■ WHAT NEEDS TO BE DONE ■
Copy the items word for word, beginning with the line that contains "At what (x,y)" and continuing through the line that contains "Looking at the". Leave the pictures out.

■ STUDY MATERIAL ■
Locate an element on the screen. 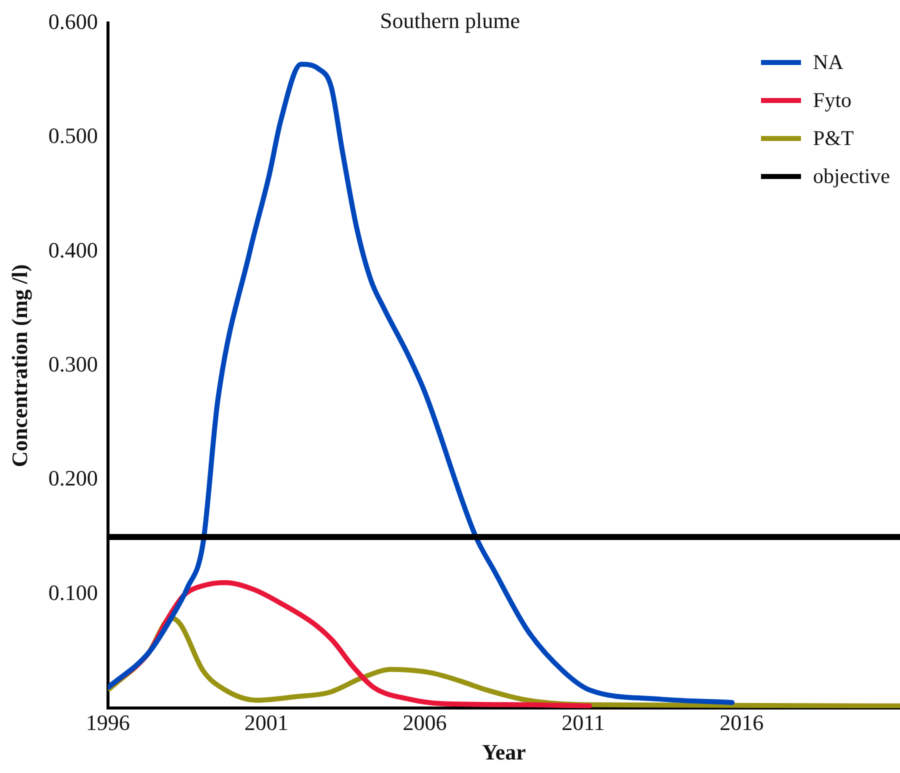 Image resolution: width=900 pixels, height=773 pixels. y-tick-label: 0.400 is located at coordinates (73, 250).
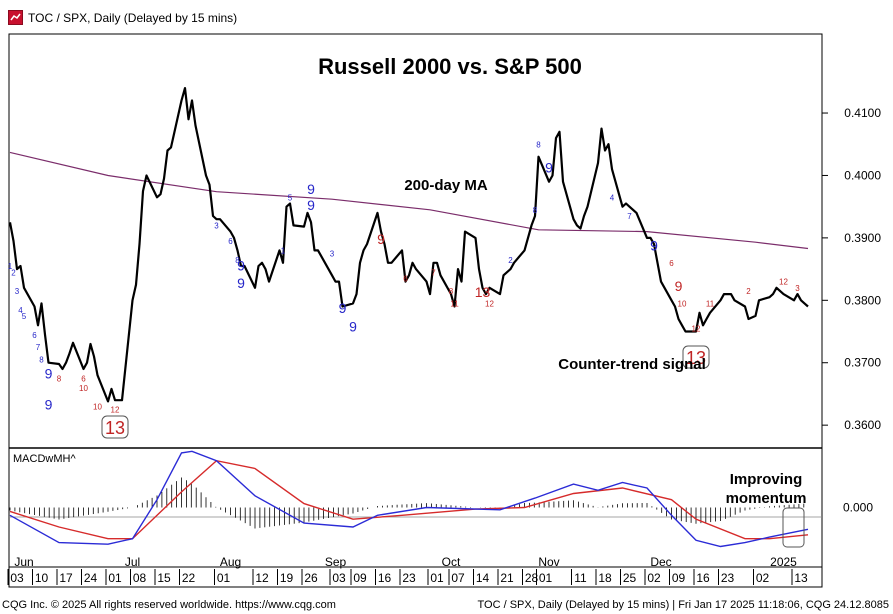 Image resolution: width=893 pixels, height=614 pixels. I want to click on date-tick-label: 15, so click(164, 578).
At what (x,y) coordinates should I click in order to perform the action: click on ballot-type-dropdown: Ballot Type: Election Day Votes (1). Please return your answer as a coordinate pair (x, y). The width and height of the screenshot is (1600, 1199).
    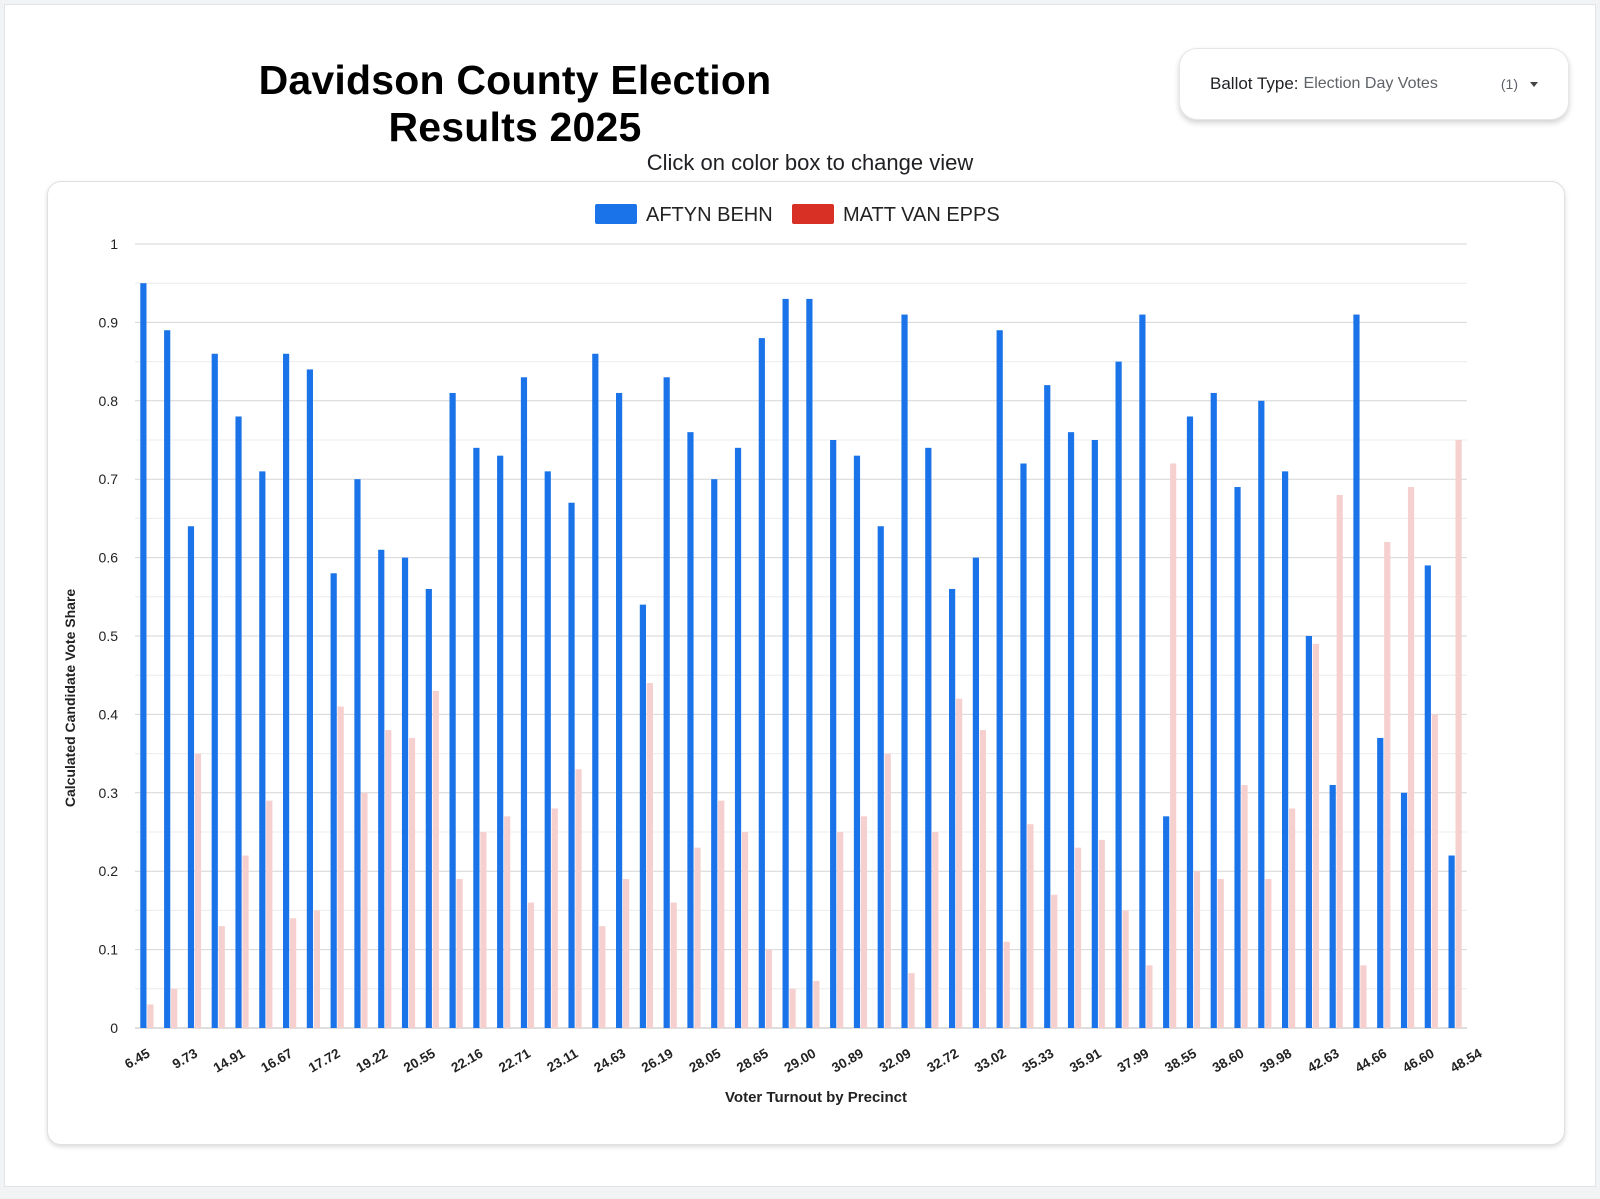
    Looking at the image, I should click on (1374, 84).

* * *

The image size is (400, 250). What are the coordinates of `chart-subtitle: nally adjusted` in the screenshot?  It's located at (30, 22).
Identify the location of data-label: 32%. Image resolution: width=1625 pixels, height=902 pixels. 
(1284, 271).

---

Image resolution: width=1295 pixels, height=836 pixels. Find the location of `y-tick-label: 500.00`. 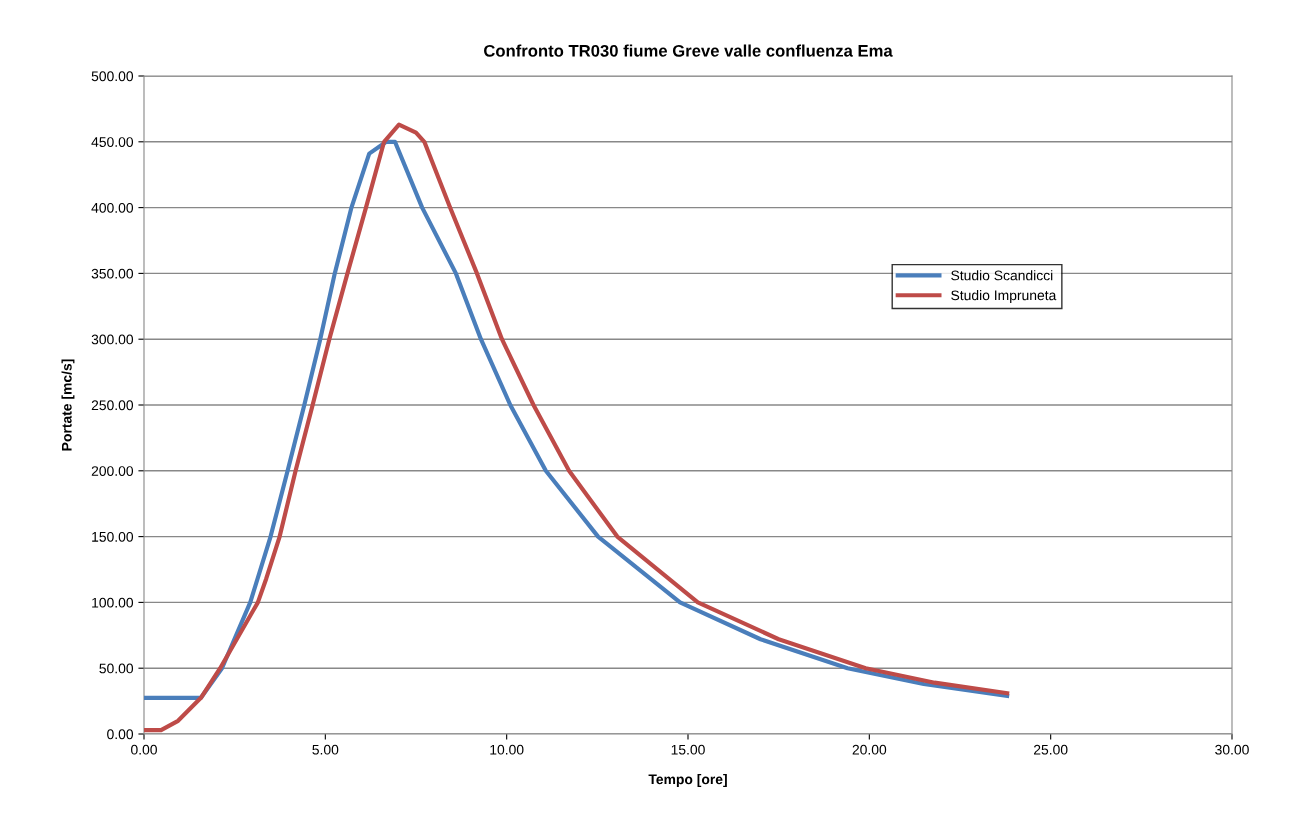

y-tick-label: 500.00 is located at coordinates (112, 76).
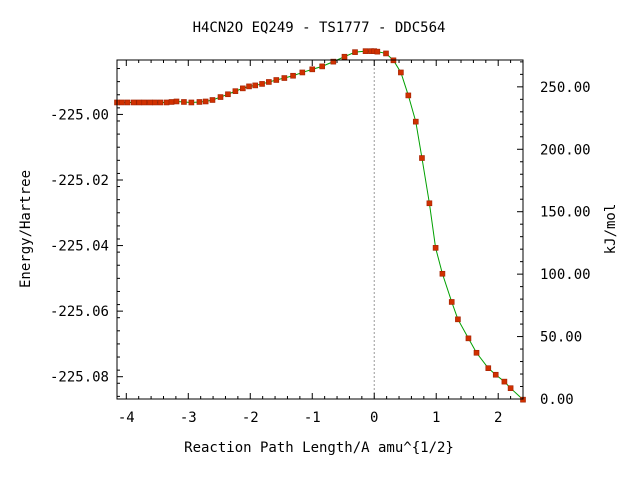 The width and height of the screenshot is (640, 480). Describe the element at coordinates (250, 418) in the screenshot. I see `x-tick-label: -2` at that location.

■ SOLUTION ■
At what (x,y) coordinates should I click in order to perform the action: click on ballot-type-dropdown: Ballot Type: Election Day Votes (1). Please return your answer as a coordinate pair (x, y). The width and height of the screenshot is (1600, 1199).
    Looking at the image, I should click on (1374, 84).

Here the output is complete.